Edit: One (rather bad) solution 1.

replacenth(L,Index,NewValue) -> 
 {L1,[_|L2]} = lists:split(Index-1,L),
 L1++[NewValue|L2].

1> replacenth([1,2,3,4,5],3,foo).
[1,2,foo,4,5]

Or slightly more efficient depending on the length of your lists.

replacenth(Index,Value,List) ->
 replacenth(Index-1,Value,List,[],0).

replacenth(ReplaceIndex,Value,[_|List],Acc,ReplaceIndex) ->
 lists:reverse(Acc)++[Value|List];
replacenth(ReplaceIndex,Value,[V|List],Acc,Index) ->
 replacenth(ReplaceIndex,Value,List,[V|Acc],Index+1).

Even better is my function f1 above but maybe, just maybe the problem is still located as discussed above or here.

A list is immutable, so you can't "change" an item in a list. If you really want to replace an item at a given position, you should append the list before the element with the (changed) element and the remaining list:

1> L=[1,2,3,4,5].
[1,2,3,4,5]
2> lists:sublist(L,2) ++ [lists:nth(3,L)*100] ++ lists:nthtail(3,L).
[1,2,300,4,5]

EDIT: The scenario is a bit unusual, though... Do you have a specific problem at hand? Perhaps it can be expressed better with e.g. a lists:map?

While using functions from lists may result in code that seems clearer it is less efficient as the list of elements before the element you want to change will be copied twice. It is more efficient to write the function yourself, and as you will probably wrap the code using lists in a function I don't feel it will be less clear.

Instead of the code by @D.Nibon I would write the function as:

%% setnth(Index, List, NewElement) -> List.

setnth(1, [_|Rest], New) -> [New|Rest];
setnth(I, [E|Rest], New) -> [E|setnth(I-1, Rest, New)].

%% Can add following caluse if you want to be kind and allow invalid indexes.
%% I wouldn't!
%% setnth(_, [], New) -> New.

The argument order can be discussed; unfortunately the lists module is no help here as it is inconsistent within the module. While this is not a tail-recursive function I feel that it is clearer. Also the difference in efficiency is small or non-existent so I would go with clarity. For more information about this issue see:

http://www.erlang.org/doc/efficiency_guide/myths.html#tail_recursive
http://www.erlang.org/doc/efficiency_guide/listHandling.html#id64759

For a more versatile function instead of just the new value you could pass a fun which would be called with the old value and return the new value. In a library I would probably have both.

L = [H,H,H,H,H].

And I want to access a specified element say for example the third one and change it to E. Then if I was to use the list L again it would be

[H,H,E,H,H]

---

To be a real nitpicker. In Erlang, data are persistent and immutable. Once you define the L = ... part, the L is set in stone. You can't change it from there on out. What you can do is to create a new value and bind it to another variable, L1 say and then stop using L. The garbage collector will then quickly make short work of L and recycle the memory it used.
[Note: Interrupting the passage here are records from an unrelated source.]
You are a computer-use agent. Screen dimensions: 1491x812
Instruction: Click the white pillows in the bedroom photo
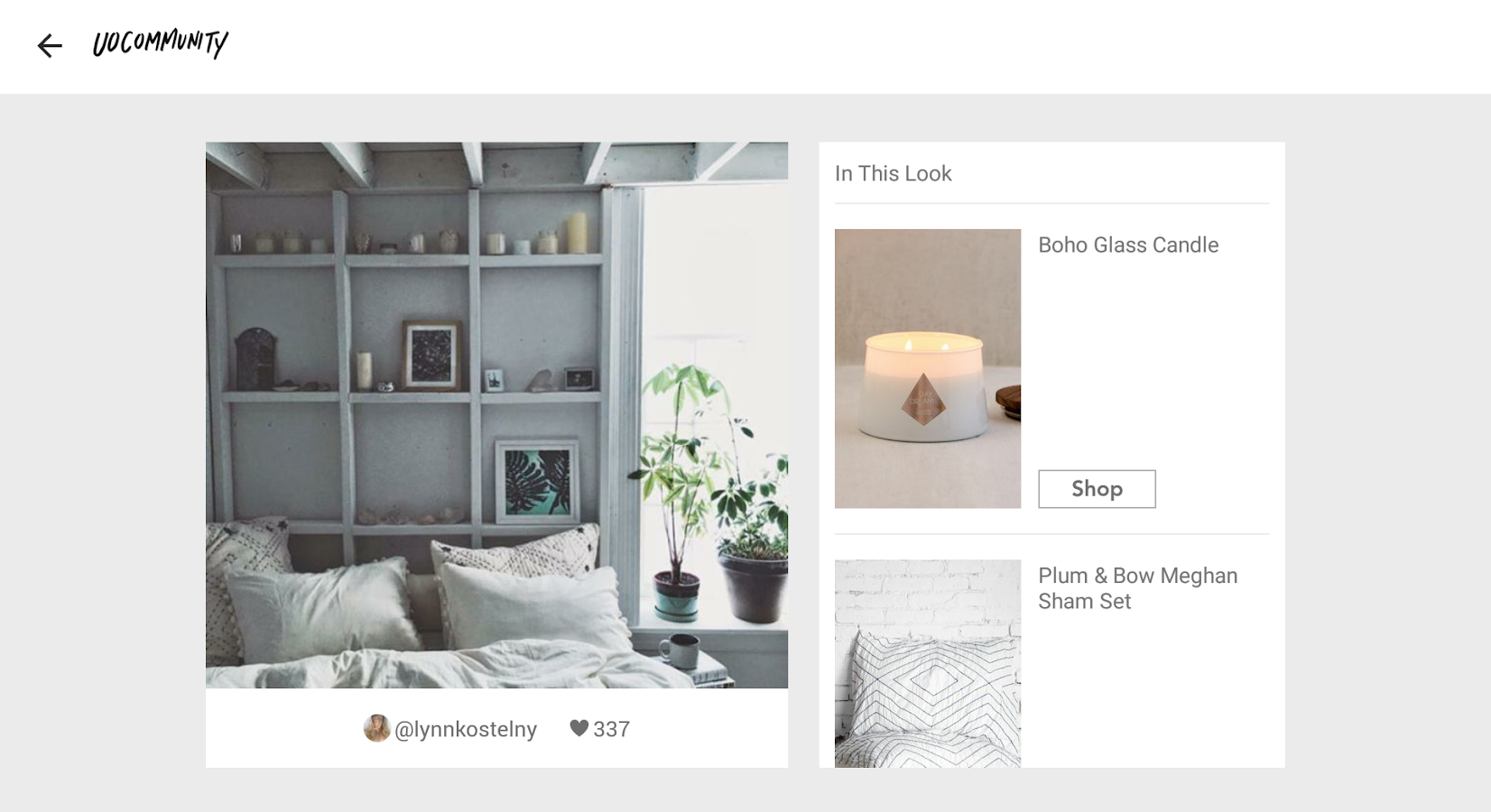tap(424, 600)
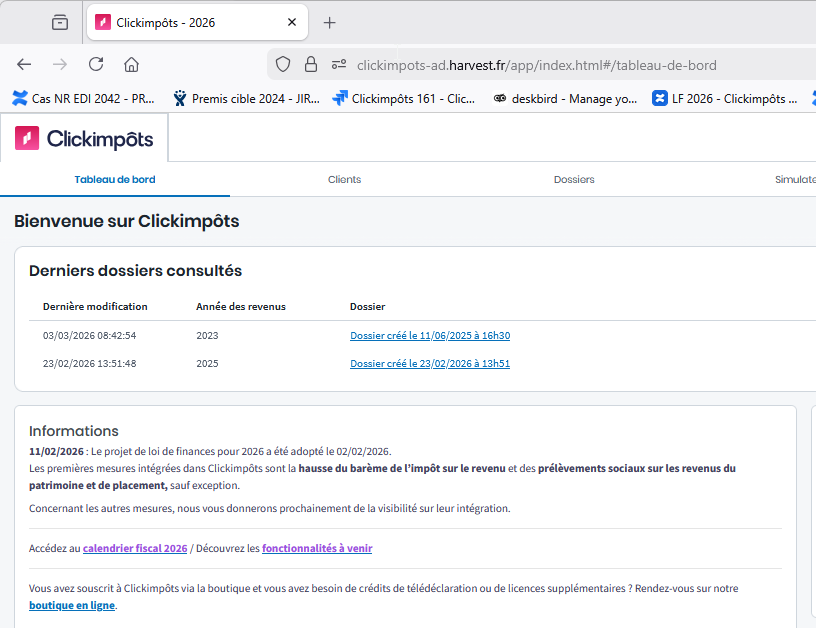The width and height of the screenshot is (816, 628).
Task: Open the Cas NR EDI 2042 bookmark
Action: coord(83,98)
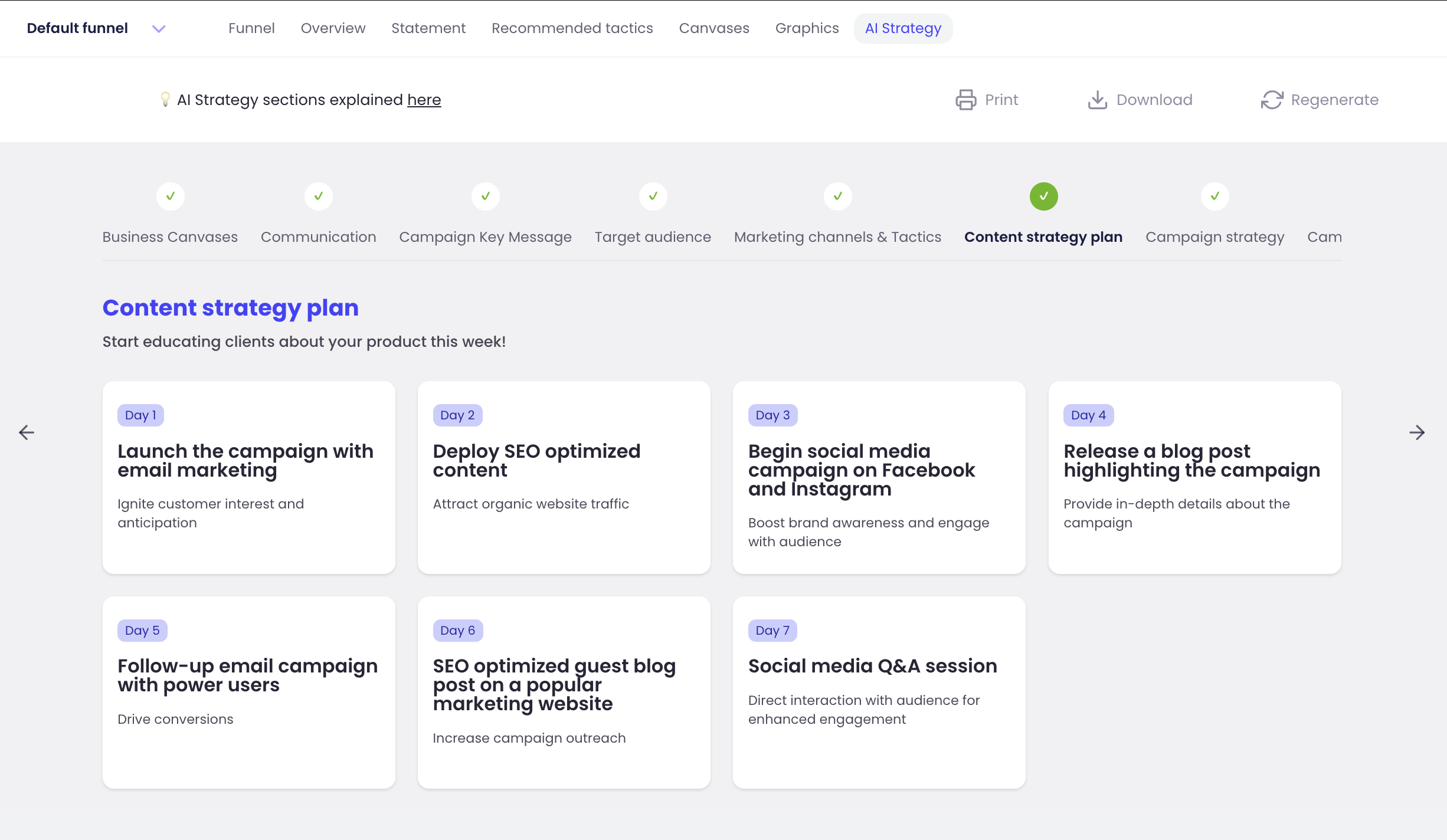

Hence, it is somewhat wrong to say that using L again changes its contents, since that is impossible.

Another point worth mentioning is that if you use the list as if it were an array, then you can use an array (from the array module) or use a dict (from the dict module). It greatly enhances the speed of lookups and updates in your case. If what you do most is traversal of the list to process over all elements, however, the list is probably going to be the winner.